§ ASSIGNMENT
From the records that follow, copy every line in which "computer" appears.

Pixel coordinate grounding data
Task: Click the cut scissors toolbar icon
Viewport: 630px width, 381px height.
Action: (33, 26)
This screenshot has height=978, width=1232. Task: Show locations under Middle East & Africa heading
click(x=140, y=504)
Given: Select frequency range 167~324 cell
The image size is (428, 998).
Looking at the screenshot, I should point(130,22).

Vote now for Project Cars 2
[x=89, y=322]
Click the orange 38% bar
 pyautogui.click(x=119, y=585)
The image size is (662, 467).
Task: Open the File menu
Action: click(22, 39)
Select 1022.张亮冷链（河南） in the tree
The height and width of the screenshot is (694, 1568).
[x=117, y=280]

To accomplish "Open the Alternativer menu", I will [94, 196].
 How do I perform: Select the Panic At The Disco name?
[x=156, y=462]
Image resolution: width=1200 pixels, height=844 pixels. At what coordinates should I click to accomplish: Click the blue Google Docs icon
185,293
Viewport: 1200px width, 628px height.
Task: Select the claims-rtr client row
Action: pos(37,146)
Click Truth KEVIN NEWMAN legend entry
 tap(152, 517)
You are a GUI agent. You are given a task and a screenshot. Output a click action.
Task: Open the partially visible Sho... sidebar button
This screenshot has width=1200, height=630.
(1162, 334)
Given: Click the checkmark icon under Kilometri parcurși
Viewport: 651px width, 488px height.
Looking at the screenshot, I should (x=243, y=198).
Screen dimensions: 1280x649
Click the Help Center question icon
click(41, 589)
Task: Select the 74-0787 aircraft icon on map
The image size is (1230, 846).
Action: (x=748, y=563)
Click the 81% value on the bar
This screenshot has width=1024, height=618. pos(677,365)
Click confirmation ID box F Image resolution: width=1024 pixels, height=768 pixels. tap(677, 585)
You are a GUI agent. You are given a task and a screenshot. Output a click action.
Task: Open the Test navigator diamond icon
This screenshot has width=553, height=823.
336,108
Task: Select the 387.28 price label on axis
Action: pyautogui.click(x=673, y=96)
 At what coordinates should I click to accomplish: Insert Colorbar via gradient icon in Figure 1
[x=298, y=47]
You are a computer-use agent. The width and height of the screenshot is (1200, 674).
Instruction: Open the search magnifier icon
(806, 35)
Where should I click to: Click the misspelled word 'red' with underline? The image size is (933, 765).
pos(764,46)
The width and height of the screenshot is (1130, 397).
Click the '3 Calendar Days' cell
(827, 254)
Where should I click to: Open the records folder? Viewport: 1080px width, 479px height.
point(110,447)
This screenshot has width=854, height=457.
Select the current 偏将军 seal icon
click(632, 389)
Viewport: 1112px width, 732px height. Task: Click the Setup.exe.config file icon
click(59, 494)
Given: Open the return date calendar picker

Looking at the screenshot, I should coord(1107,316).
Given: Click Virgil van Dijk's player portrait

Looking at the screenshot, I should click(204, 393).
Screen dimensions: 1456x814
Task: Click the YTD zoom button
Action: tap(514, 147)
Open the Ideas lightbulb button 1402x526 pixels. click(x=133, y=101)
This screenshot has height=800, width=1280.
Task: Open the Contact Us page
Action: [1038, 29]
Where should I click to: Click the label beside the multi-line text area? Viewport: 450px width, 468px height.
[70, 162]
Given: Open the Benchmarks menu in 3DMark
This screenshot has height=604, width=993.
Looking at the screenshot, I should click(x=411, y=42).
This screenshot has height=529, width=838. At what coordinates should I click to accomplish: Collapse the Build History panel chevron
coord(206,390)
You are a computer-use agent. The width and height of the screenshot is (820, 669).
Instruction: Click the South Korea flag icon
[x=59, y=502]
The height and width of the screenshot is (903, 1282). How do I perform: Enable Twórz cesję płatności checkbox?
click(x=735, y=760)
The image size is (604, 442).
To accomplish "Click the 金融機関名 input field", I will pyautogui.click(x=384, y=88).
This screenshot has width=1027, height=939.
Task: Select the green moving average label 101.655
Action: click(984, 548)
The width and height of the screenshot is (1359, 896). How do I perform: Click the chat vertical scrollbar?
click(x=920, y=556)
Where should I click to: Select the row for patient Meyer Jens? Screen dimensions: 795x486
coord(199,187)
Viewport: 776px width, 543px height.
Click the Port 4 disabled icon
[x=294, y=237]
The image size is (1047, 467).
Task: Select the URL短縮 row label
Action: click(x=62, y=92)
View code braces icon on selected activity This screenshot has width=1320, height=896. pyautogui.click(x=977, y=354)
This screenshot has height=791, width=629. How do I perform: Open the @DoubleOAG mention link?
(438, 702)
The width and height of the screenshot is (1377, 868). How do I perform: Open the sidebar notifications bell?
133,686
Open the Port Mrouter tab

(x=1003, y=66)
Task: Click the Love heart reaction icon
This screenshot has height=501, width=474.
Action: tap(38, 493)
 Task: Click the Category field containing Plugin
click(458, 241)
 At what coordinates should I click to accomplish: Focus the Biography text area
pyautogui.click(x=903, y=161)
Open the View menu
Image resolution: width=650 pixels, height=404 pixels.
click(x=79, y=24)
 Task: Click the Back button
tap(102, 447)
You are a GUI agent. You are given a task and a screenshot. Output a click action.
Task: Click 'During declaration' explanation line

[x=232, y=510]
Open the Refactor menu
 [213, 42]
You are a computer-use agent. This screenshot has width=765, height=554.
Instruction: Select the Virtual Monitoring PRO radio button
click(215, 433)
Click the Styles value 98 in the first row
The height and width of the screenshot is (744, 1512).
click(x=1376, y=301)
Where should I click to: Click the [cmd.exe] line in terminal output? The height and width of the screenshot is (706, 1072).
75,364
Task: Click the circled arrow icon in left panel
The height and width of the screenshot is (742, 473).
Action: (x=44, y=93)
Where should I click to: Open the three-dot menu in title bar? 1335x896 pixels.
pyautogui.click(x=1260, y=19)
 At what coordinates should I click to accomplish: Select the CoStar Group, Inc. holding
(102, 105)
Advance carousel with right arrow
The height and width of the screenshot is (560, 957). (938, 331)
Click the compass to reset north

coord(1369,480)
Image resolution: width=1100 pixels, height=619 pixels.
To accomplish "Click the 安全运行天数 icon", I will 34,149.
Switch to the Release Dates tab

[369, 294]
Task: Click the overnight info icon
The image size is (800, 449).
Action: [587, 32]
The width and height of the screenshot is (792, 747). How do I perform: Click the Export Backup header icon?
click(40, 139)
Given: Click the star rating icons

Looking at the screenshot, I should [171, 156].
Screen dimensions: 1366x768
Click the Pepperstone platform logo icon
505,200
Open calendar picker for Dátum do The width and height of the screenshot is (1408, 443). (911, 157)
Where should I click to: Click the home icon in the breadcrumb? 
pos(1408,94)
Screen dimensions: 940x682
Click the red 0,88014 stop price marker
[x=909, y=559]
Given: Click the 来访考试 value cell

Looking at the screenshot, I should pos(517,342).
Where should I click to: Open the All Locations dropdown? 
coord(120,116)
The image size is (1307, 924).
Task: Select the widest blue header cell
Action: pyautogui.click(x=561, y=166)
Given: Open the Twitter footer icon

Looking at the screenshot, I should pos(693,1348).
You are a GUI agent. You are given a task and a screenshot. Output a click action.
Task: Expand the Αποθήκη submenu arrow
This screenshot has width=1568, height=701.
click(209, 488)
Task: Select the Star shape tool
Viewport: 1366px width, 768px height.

§ ANSWER TO THIS PROBLEM
You are a computer-use agent. The width and height of the screenshot is (1200, 674).
You are a computer-use agent. The width and height of the screenshot is (820, 669).
You are a computer-use agent. This screenshot has width=765, height=554.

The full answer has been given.